## WHAT THE TASK ASKS
Among the entries that follow, the required portion opens with the line containing "This screenshot has height=631, width=1052." and closes with the line containing "This screenshot has width=350, height=233.". Give that portion again exactly, and nothing else.

--- INFORMATION PROVIDED ---

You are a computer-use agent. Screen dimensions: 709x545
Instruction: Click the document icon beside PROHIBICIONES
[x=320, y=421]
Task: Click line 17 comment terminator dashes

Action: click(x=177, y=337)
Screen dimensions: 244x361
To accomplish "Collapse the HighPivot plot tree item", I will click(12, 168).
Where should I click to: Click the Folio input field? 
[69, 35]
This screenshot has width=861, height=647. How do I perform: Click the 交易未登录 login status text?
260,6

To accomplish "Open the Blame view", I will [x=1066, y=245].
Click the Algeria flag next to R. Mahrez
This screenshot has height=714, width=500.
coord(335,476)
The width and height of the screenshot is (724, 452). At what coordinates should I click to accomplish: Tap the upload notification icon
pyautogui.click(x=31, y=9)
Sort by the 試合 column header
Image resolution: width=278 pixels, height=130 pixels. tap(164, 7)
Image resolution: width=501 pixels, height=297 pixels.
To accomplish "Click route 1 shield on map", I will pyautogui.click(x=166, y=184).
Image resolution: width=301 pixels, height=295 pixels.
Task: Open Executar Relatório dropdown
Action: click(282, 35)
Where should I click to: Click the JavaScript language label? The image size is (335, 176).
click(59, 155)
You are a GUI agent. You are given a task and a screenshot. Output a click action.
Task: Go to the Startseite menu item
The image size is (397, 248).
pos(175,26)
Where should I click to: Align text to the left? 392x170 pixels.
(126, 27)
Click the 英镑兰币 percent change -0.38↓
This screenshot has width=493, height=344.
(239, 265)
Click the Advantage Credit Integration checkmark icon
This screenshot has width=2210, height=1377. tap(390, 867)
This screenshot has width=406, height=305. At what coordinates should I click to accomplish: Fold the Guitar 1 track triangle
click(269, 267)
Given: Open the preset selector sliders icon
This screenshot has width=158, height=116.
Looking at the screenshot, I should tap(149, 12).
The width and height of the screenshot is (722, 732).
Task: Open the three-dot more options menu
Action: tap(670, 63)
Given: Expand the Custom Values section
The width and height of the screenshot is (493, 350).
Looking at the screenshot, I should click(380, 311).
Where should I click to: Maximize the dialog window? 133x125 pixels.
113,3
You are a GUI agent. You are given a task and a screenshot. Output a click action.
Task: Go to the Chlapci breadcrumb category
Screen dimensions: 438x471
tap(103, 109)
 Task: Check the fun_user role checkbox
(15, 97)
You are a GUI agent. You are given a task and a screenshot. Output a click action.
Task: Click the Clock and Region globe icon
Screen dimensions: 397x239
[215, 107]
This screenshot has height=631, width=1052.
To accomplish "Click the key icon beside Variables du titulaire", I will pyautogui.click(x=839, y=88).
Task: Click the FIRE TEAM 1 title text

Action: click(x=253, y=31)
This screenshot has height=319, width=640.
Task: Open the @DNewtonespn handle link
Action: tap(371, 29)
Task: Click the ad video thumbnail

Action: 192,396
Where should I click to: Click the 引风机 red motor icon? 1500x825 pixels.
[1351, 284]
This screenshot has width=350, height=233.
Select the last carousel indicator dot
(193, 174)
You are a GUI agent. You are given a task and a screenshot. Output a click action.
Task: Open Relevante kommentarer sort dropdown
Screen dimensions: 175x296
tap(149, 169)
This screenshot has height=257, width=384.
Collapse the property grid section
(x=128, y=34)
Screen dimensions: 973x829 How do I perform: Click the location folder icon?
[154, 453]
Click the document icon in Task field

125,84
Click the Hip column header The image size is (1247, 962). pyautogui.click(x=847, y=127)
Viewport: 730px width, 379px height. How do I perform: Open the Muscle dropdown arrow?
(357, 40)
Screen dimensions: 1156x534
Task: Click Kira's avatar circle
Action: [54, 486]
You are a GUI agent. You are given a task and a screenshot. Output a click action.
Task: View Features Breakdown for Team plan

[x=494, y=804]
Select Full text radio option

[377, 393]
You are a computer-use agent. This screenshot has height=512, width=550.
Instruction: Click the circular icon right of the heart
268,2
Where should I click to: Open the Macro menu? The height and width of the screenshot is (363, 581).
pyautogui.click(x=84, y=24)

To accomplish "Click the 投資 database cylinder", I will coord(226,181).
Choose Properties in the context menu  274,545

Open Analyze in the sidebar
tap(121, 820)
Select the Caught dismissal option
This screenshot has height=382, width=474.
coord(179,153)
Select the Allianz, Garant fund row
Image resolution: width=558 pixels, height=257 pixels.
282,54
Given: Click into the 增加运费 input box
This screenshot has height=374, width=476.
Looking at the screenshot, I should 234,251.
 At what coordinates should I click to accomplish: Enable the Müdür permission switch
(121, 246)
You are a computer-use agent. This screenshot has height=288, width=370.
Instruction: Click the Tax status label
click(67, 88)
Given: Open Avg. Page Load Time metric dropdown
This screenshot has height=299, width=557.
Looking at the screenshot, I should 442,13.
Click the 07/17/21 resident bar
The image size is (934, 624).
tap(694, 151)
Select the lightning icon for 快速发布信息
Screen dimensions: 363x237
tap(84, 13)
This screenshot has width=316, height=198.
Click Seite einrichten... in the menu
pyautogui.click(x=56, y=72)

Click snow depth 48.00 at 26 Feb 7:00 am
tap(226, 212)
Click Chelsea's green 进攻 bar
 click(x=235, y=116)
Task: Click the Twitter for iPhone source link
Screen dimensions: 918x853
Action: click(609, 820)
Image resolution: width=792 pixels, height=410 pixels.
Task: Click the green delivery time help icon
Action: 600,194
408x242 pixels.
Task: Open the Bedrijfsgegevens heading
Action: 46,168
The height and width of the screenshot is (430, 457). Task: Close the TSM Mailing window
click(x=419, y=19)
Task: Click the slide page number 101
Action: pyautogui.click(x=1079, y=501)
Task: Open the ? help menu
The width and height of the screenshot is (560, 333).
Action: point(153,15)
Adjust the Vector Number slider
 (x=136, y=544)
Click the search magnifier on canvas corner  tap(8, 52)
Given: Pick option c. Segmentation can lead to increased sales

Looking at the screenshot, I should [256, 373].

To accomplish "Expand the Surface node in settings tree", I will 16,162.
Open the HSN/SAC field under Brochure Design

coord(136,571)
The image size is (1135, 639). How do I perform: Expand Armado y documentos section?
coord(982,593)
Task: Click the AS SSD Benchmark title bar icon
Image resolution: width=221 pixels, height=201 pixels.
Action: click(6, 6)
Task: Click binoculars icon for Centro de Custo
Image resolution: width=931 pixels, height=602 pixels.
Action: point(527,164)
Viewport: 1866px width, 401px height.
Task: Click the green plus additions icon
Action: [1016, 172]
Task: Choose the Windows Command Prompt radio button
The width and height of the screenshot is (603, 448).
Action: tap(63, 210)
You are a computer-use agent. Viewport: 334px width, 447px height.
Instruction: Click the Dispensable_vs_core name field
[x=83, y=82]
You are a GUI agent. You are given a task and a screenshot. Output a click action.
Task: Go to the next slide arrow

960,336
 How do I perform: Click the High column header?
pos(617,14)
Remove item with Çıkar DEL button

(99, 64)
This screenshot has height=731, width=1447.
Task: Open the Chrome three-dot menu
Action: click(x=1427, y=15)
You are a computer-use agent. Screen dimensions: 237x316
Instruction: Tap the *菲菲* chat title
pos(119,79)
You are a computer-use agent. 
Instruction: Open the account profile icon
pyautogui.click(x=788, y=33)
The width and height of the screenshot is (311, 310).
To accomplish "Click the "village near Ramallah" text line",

---

## EXERCISE RESPONSE
This screenshot has height=631, width=1052.
To accomplish "Click the key icon beside Variables du titulaire", I will pyautogui.click(x=839, y=88).
Task: Click the FIRE TEAM 1 title text

Action: click(x=253, y=31)
This screenshot has height=319, width=640.
Task: Open the @DNewtonespn handle link
Action: tap(371, 29)
Task: Click the ad video thumbnail

Action: 192,396
Where should I click to: Click the 引风机 red motor icon? 1500x825 pixels.
[1351, 284]
This screenshot has width=350, height=233.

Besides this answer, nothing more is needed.